In a nutshell, RVT is a well-structured CEF that is sufficiently diversified with relatively minor, but positive deviations from the Russell 2000.
In my opinion, RVT provides an interesting opportunity for value-focused investors, who prefer dividend income over capital appreciation.
Historically, RVT has outperformed the Russell 2000 in a fairly consistent manner. Obviously, the correlation has been strong, but RVT has managed to deliver a slight alpha relative to the index.
Even in the trailing 3-year period, RVT has exceeded Russell 2000, while maintaining tight correlation levels (even with the S&P 500).
However, since early 2023, the S&P 500 has positively diverged from the small-cap space (including RVT), registering alpha at ~ 26%, which creates an interesting entry point in RVT.

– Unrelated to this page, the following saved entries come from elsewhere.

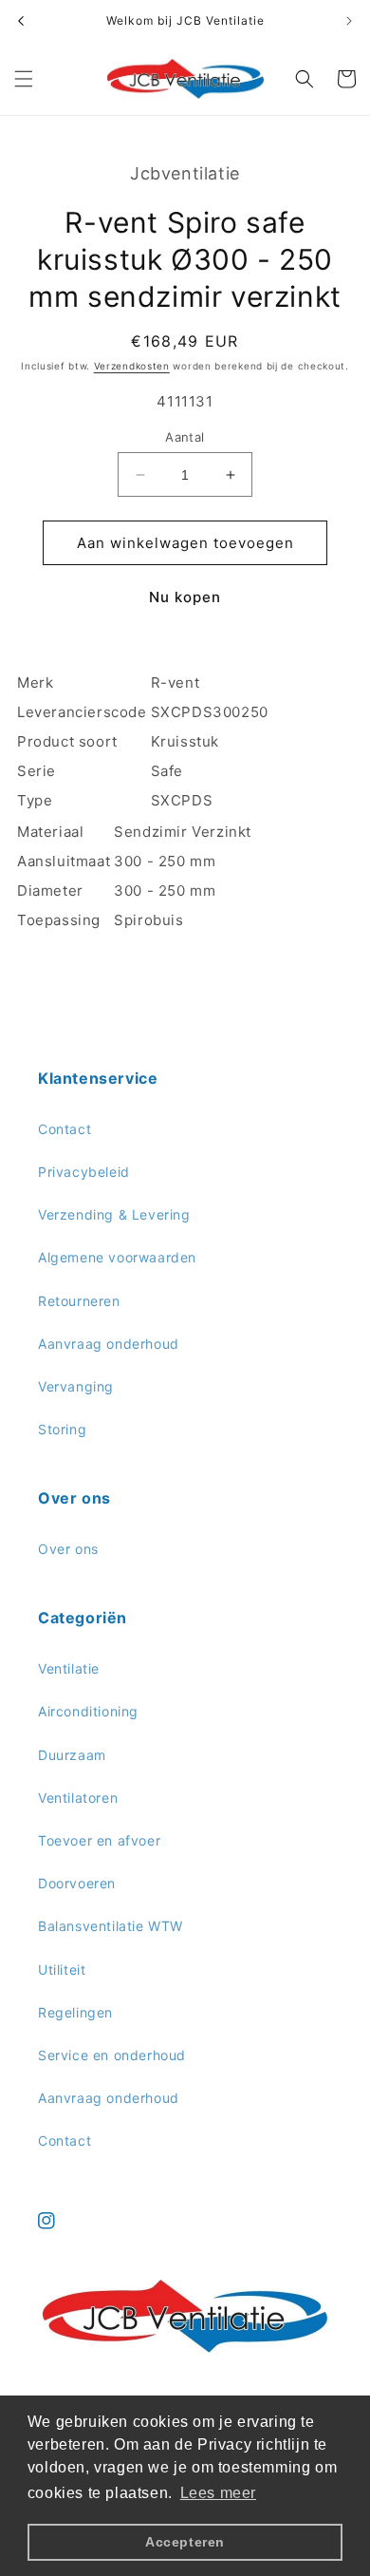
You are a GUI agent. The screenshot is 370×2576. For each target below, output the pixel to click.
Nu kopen (185, 597)
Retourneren (79, 1301)
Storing (62, 1429)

Now, while RVT embodies rather similar risk and return factors as the Russell 2000, from the yield perspective there is a significant difference. Namely, RVT currently offers a yield of ~8%, which is about ~6.5% above what the index provides. The key reason for this lies not so much in the industry mix, but more in the security list, where RVT has clearly opted for higher-yielding names.
The bottom line
All in all, RVT is a vehicle that suits well for small-cap and value-focused investors, who also prefer high dividend income.
Currently, it seems that there is an attractive opportunity to enter RVT given the recent divergence from the S&P 500 and relatively high dividend yield of 8%, which in turn could provide acceptable streams of income, while investors, who believe in small-cap and value premium get awarded.